**FDE(Forward Deployed Engineer,前線部署工程師)**正在從「離客戶最近的工程師」轉變成「在現場處理事業取捨的戰略功能」。2026 年 4 月,South Park Commons 在紐約舉辦了一場 FDE 主管座談會,OpenAI、Ramp、Nominal、Dataland 四家公司的 FDE 負責人同台,談的不是技術實作細節,而是這個角色如何在企業軟體的商業賽局裡佔據越來越核心的位置。FDE 的職缺量在 2025 年暴增超過 800%,平均年薪總額(TC)達到 23.8 萬美元,紐約已經超過舊金山成為 FDE 的最大招聘據點。

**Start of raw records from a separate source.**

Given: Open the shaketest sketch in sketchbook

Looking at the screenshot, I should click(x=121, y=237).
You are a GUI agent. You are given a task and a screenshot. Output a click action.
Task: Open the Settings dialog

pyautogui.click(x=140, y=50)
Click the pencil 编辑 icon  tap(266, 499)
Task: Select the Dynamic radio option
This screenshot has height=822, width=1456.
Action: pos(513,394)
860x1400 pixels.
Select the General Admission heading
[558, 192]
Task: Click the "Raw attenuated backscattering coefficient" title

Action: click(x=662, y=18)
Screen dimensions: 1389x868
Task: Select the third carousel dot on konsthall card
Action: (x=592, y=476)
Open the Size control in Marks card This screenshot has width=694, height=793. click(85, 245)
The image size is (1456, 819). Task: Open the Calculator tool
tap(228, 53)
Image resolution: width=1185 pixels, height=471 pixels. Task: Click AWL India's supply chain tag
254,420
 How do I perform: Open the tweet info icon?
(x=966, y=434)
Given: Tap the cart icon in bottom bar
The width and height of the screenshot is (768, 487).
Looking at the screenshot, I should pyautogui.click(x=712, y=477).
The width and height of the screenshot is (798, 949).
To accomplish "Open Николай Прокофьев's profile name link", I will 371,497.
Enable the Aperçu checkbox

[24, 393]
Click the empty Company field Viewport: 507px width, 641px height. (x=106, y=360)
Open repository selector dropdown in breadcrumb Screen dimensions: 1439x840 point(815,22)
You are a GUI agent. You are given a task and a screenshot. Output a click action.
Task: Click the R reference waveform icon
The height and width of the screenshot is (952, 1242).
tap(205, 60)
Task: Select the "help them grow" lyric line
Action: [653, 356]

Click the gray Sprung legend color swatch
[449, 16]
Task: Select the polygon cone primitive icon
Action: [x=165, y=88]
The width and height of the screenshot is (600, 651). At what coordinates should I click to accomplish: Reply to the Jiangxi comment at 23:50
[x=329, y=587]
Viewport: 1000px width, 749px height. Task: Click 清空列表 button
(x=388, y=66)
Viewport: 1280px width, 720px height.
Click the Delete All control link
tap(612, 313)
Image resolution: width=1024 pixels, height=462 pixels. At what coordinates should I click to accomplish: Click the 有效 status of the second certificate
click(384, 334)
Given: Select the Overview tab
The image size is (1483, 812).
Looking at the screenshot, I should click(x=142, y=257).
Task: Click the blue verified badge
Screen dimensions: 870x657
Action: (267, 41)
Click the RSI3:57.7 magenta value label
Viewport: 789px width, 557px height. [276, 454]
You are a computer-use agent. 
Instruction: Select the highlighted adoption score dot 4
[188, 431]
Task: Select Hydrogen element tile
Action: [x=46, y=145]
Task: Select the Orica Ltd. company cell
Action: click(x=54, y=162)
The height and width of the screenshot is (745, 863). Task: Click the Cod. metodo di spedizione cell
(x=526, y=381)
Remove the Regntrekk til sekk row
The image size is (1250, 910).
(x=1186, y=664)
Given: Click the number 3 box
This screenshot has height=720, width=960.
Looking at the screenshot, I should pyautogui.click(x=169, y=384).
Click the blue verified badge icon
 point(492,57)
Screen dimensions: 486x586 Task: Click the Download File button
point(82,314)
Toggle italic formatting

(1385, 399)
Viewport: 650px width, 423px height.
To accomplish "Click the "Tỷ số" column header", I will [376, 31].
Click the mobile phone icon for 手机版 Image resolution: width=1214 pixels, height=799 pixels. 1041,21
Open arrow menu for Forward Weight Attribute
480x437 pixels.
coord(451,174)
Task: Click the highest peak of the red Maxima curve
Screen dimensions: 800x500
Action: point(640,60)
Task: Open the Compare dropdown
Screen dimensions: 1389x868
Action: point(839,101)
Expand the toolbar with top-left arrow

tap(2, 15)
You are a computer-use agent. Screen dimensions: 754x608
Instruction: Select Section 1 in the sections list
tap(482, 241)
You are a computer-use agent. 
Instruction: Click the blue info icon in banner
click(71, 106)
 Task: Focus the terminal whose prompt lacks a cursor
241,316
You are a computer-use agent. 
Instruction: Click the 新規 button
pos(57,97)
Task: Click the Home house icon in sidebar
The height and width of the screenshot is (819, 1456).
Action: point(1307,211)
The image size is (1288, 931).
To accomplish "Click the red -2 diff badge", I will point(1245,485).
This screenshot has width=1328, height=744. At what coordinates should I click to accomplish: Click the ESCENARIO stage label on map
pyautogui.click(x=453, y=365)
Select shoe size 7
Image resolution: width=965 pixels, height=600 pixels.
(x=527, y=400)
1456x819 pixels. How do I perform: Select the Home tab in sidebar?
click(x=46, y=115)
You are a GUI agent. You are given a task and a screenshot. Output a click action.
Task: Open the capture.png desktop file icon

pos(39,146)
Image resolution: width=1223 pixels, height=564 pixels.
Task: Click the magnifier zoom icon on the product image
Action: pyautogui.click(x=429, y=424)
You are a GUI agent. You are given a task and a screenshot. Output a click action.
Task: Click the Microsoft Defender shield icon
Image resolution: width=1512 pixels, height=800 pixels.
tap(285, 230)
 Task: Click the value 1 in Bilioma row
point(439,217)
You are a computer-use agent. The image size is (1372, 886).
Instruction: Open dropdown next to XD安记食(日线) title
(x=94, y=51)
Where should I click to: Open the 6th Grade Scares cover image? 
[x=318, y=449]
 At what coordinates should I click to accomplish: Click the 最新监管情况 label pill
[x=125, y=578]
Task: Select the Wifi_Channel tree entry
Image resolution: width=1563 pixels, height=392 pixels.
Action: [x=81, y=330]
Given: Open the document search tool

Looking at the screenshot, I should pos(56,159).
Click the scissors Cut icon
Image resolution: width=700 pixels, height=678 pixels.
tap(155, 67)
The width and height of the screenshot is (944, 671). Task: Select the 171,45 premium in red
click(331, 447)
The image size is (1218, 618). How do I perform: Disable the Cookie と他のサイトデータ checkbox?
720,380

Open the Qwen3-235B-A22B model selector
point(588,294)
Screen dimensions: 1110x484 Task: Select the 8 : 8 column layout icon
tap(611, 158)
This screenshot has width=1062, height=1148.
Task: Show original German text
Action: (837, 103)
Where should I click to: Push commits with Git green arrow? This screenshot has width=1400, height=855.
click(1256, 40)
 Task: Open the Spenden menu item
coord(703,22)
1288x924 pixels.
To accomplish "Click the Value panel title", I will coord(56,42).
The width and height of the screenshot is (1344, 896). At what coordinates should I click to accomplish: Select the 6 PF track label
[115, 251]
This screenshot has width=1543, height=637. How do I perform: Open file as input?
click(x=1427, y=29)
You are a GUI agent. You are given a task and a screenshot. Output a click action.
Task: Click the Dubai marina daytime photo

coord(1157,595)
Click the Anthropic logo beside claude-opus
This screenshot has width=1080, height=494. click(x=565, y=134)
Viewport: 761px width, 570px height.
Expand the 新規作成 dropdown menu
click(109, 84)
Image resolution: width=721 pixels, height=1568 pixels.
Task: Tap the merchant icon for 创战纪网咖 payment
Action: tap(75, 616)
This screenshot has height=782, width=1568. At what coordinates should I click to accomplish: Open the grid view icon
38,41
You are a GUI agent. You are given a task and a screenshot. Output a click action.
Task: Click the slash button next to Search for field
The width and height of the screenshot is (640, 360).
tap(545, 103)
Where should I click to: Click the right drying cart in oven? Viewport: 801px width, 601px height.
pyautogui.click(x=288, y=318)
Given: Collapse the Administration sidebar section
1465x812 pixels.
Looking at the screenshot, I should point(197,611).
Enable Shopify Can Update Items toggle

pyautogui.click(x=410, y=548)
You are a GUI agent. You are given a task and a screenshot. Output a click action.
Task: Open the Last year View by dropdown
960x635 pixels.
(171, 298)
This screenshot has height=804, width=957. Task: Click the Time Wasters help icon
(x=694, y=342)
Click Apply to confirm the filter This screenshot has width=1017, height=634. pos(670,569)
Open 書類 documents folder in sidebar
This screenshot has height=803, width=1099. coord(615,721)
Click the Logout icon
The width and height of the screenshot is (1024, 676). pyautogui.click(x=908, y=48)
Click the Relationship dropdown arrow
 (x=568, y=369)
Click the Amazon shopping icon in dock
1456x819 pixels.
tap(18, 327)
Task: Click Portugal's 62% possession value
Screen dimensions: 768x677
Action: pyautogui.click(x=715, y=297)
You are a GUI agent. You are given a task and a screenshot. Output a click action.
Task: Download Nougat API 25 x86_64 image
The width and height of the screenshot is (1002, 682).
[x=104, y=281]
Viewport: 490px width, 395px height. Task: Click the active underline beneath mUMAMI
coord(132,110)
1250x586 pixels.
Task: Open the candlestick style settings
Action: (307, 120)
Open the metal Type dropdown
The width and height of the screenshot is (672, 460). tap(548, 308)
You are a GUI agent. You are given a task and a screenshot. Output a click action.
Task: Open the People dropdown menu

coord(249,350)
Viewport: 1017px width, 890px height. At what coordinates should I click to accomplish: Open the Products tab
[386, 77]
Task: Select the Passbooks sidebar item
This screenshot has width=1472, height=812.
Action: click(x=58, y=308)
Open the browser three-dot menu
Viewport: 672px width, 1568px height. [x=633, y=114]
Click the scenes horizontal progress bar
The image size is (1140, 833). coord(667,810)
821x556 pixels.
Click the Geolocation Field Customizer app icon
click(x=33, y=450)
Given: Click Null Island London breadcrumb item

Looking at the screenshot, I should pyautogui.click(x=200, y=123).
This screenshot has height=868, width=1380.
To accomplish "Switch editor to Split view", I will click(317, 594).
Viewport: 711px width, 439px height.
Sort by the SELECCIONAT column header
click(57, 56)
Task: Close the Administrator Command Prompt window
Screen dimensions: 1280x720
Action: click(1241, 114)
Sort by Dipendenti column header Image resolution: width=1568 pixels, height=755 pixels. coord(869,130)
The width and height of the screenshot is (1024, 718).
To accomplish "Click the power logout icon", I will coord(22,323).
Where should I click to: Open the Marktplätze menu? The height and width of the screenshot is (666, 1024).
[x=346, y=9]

這篇文章拆解座談會的核心洞察,補上產業資料和商業結構,幫你理解 FDE 為什麼在 AI Agent 時代變得不可或缺。
FDE 角色演化:從 Palantir 到 AI 實驗室
Palantir 在 2003 年前後發明了 FDE 的前身,當時叫 Delta。這些工程師被部署到軍事基地和客戶辦公室,直接面對破碎的資料環境和複雜的政治生態。在 2016 年以前,Palantir 的 Delta 人數比核心軟體工程師還多。
2025 年起,OpenAI、Anthropic、Cohere、Databricks、Ramp 等公司紛紛成立 FDE 團隊。OpenAI 的 FDE 由 Colin Jarvis 領軍,他在 2022 年加入公司擔任解決方案架構師,2026 年初團隊已從 2 人擴張到超過 10 人。Ramp 的 FDE 團隊由 Leo Mehr 帶領,一年半內從 2 人成長到 16 人。Salesforce 則在 Agentforce 產品線上承諾招聘 1,000 名相關人員,截至 2026 年 Q4,Agentforce 年化經常性收入(ARR)已達 8 億美元,完成 29,000 筆交易。
| 公司 | FDE 團隊規模 | 設立時間 | 團隊定位 |
|---|---|---|---|
| Palantir | 數百人(含 Delta) | 2003 年 | 政府與企業資料部署 |
| OpenAI | 10+ 人 | 2025 年初 | 產品、研究、GTM 三方交匯 |
| Ramp | 16 人 | 2023 年秋 | 企業收入攻防兼備 |
| Salesforce | 招聘 1,000+ | 2024 年底 | Agentforce 產品落地 |
| Anthropic | 未公開 | 2025 年 | Applied AI Engineer 定位 |

三組不可能兼顧的取捨
座談會上最有意思的部分,是四家公司的 FDE 主管不約而同談到同一組矛盾。
取捨一:企業營收 vs. 產品路線圖完整性。 大型企業客戶帶來高額合約,但每個客戶都有獨特需求。如果把每一筆客製需求直接灌進核心產品路線圖,產品就會被單一客戶綁架。Ramp 的 FDE 團隊用了一個比喻:FDE 是「劍與盾」。劍用來搶下企業客戶,盾用來保護核心產品團隊不被單一客戶的需求拖垮。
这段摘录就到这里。